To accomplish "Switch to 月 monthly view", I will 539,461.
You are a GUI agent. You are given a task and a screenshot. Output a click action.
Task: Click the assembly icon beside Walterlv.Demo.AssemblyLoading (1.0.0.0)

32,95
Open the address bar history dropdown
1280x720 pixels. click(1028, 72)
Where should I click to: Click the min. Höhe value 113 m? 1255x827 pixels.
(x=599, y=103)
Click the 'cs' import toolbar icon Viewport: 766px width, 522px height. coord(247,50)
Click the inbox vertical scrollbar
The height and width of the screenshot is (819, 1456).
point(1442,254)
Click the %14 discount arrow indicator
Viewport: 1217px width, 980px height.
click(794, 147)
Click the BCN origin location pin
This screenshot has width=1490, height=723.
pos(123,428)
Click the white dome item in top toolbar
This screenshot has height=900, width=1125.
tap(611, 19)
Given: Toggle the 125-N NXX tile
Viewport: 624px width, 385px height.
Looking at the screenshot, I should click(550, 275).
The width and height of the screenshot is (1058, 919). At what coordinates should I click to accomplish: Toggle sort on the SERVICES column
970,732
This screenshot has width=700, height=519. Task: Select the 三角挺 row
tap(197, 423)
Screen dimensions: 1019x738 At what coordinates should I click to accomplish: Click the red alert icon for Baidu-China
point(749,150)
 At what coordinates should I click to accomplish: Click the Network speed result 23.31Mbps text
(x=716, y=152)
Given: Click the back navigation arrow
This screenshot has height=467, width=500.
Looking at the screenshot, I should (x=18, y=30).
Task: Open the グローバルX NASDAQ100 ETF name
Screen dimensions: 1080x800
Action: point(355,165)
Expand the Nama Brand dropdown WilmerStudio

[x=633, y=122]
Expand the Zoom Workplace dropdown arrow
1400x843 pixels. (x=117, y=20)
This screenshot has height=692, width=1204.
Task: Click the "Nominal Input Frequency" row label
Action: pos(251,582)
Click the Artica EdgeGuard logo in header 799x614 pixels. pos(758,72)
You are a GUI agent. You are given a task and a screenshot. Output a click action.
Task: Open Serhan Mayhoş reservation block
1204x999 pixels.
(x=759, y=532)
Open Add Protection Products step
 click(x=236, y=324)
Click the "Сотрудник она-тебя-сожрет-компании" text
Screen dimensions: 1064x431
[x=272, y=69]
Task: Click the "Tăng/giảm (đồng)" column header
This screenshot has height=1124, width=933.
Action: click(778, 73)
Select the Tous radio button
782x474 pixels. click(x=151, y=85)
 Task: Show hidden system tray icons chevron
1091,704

★ ★ ★

Requirement – Your answer must be an exact transcription of all the data above.

Exercise result –
To accomplish "Switch to 月 monthly view", I will 539,461.
You are a GUI agent. You are given a task and a screenshot. Output a click action.
Task: Click the assembly icon beside Walterlv.Demo.AssemblyLoading (1.0.0.0)

32,95
Open the address bar history dropdown
1280x720 pixels. click(1028, 72)
Where should I click to: Click the min. Höhe value 113 m? 1255x827 pixels.
(x=599, y=103)
Click the 'cs' import toolbar icon Viewport: 766px width, 522px height. coord(247,50)
Click the inbox vertical scrollbar
The height and width of the screenshot is (819, 1456).
point(1442,254)
Click the %14 discount arrow indicator
Viewport: 1217px width, 980px height.
click(794, 147)
Click the BCN origin location pin
This screenshot has width=1490, height=723.
pos(123,428)
Click the white dome item in top toolbar
This screenshot has height=900, width=1125.
tap(611, 19)
Given: Toggle the 125-N NXX tile
Viewport: 624px width, 385px height.
Looking at the screenshot, I should click(550, 275).
The width and height of the screenshot is (1058, 919). At what coordinates should I click to accomplish: Toggle sort on the SERVICES column
970,732
This screenshot has width=700, height=519. Task: Select the 三角挺 row
tap(197, 423)
Screen dimensions: 1019x738 At what coordinates should I click to accomplish: Click the red alert icon for Baidu-China
point(749,150)
 At what coordinates should I click to accomplish: Click the Network speed result 23.31Mbps text
(x=716, y=152)
Given: Click the back navigation arrow
This screenshot has height=467, width=500.
Looking at the screenshot, I should (x=18, y=30).
Task: Open the グローバルX NASDAQ100 ETF name
Screen dimensions: 1080x800
Action: point(355,165)
Expand the Nama Brand dropdown WilmerStudio

[x=633, y=122]
Expand the Zoom Workplace dropdown arrow
1400x843 pixels. (x=117, y=20)
This screenshot has height=692, width=1204.
Task: Click the "Nominal Input Frequency" row label
Action: pos(251,582)
Click the Artica EdgeGuard logo in header 799x614 pixels. pos(758,72)
You are a GUI agent. You are given a task and a screenshot. Output a click action.
Task: Open Serhan Mayhoş reservation block
1204x999 pixels.
(x=759, y=532)
Open Add Protection Products step
 click(x=236, y=324)
Click the "Сотрудник она-тебя-сожрет-компании" text
Screen dimensions: 1064x431
[x=272, y=69]
Task: Click the "Tăng/giảm (đồng)" column header
This screenshot has height=1124, width=933.
Action: click(778, 73)
Select the Tous radio button
782x474 pixels. click(x=151, y=85)
 Task: Show hidden system tray icons chevron
1091,704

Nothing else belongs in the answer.